2:15 - 2:30 | Intergenerational Mentoring During COVID-19 and Beyond: Connecting the Generations Online
Running an academic mentoring program during COVID has been incredibly challenging but equally rewarding. In this presentation, learn how we took our in-person intergenerational mentoring programs -- ordinarily run at schools and libraries -- on-line over the course of weeks and the best practices we have developed since March. We will share how we effectively run our program, developed new program materials and procedures, trained ourselves and our mentors to use conferencing and school platform technology, developed educational programming to support our students, their parents and our mentors, and encouraged our mentors to support each-other. Our programming has kept many of our mentors, who were used to meeting students in person and offering one-on-one literacy and homework help, engaged and interconnected, thereby lessoning the isolation caused by COVID and providing a rewarding intergenerational experience.

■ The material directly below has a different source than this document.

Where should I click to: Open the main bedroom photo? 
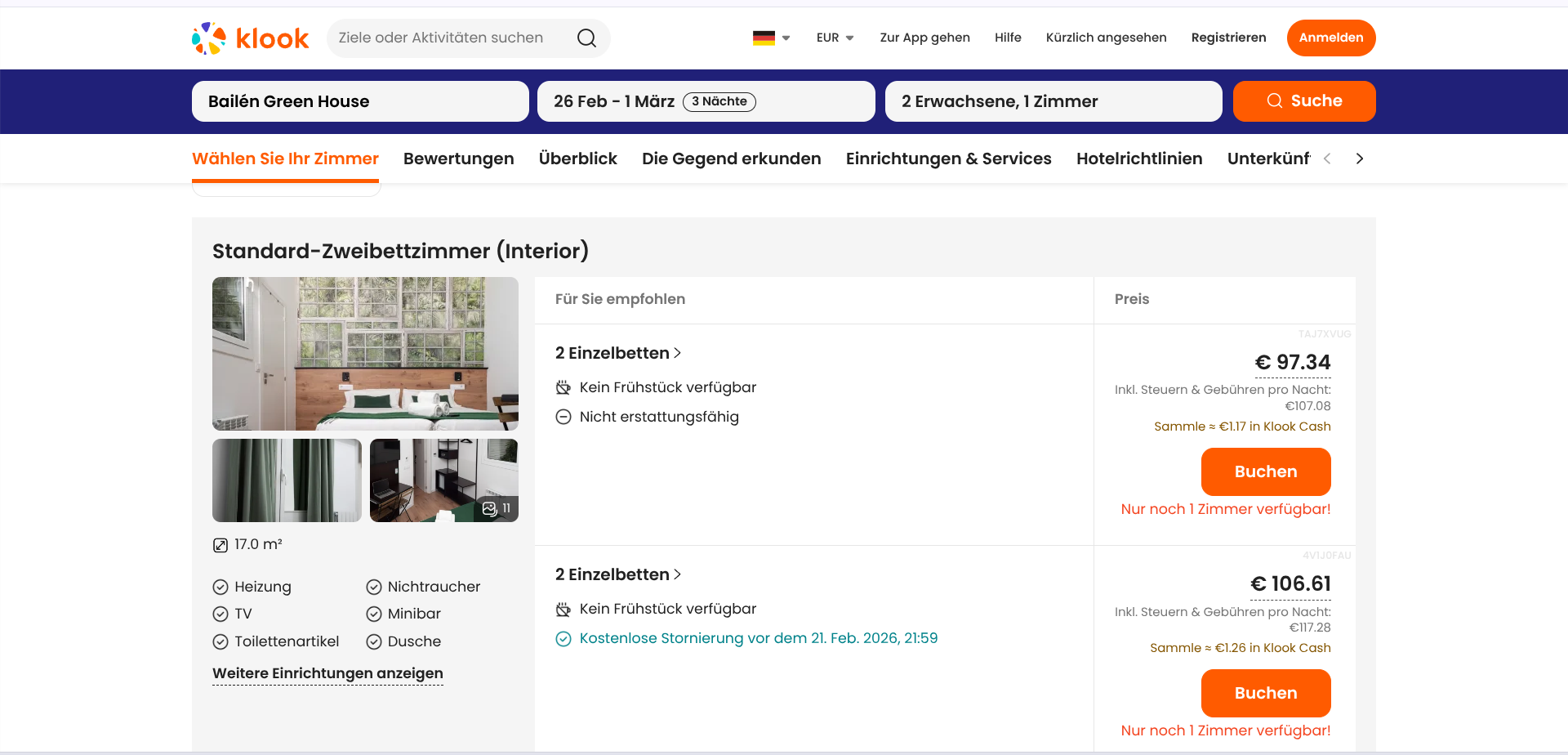(x=365, y=353)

Speakers: Anietra Guzman-Santana, Family Service Society of Yonkers
2:30 - 2:45 | Ztutors: Older Adults Reading with Elementary School Students via Zoom
ZTutors (aka Tutoring on Zoom) was envisioned to meet urgent needs that were emerging as fallouts of the Covid-19 crises to support parents and students, while engaging a valuable resource: older adults wanting to serve. This intergenerational program was piloted by Age-Friendly Lancaster City, and coordinated by Age2Age Consulting in Lancaster, PA. The older adult volunteers for the initial 90-day pilot were all members of the Lancaster Downtowners (a “Village” and member of the National Village to Village Network.) The Volunteer ZTutors began reading with elementary school students who were doing asynchronous learning at home and/or in a day care setting. When some students returned to their classrooms, ZTutors and the schools adapted to continue the virtual one-to-one support for the students. Using Zoom, and an on-line platform of books, the reading sessions remained safe for all participants.

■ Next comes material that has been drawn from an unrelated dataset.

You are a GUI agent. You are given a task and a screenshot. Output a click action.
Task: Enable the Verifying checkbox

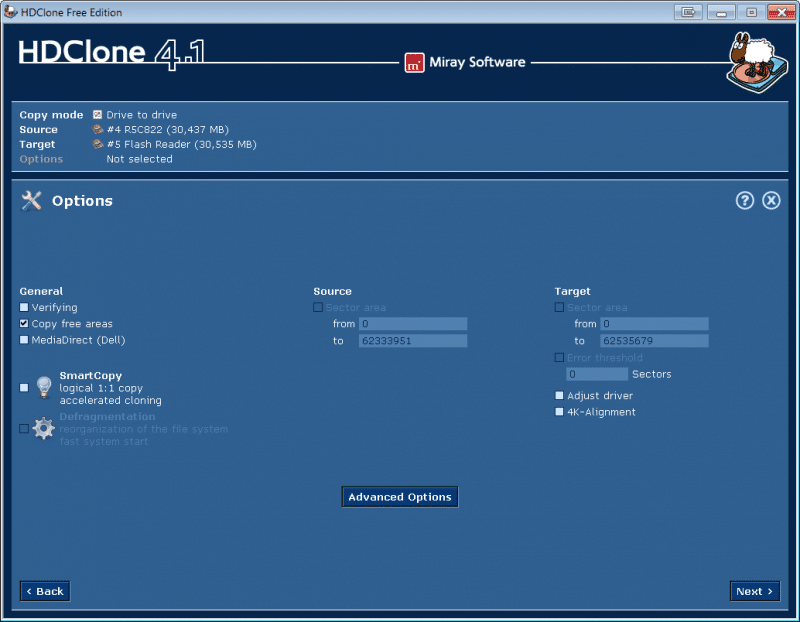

Speakers: Chris Kennedy, Age2Age
2:45 - 3:00 | Creative Remote Learning: Aging, Culture, and Intergenerational Activities for Hawaii Schools
The purpose of this session is to share creative approaches to teaching students about aging and culture through asynchronous curricula and virtual intergenerational experiences. The session will highlight the presenters' experience in working with middle and high school teachers in Honolulu, Hawaii during COVID-19. The session will share experiences in getting buy-in and securing partnerships with teachers and service providers in the aging network to develop and implement the curricula and intergenerational activities. Highlights of the curricula include: 1) lessons on healthy aging and fostering age-friendly communities; and 2) virtual interactions with kupuna (Hawaiian for elders) to learn about resilience. The session will provide creative ideas, tips, and lessons learned.
Speakers: Christy Nishita, University of Hawaii Center on Aging | Erin Ah Sue, Punahele Projects
Family Service Society of Yonkers
Chris Kennedy manages Age2Age, a national consulting practice based in Lancaster, PA that guides clients to envision, design, and launch Age-Friendly projects across multiple disciplines and business sectors. Chris draws on her six careers that span urban planning, telecom and high tech, in roles that include grants manager, lobbyist, parent, account executive, conversation convener, key note speaker and project launcher. She holds a Masters Degree in Urban Planning from the School of Social Ecology at the University of California, Irvine.
University of Hawaii Center on Aging
Christy Nishita, Ph.D. is an Associate Specialist at the University of Hawaii Center on Aging. Her focus is on improving community-based long-term care, intergenerational programming, and health promotion. As the coordinator for the Mayor's Age-Friendly Honolulu Initiative, she develops and engages the community in intergenerational activities. She also serves as Coordinator for the Journal of Intergenerational Relationships, From the Field section.
Erin Ah Sue
Erin Ah Sue is a registered nurse in an emergency department. As a Kamehameha Schools Ho`oulu scholar, she received her Bachelors of Science in Nursing and a Certificate in Entrepreneurship from Chaminade University of Honolulu. With a passion for her community and ideas to improve rural resources for family caregivers Erin completed an entrepreneur fellowship with Kamehameha Schools and traveled to Silicon Valley. She then created Punahele Projects, an initiative to improve rural caregiving by partnering with local families, schools, and long-term care providers.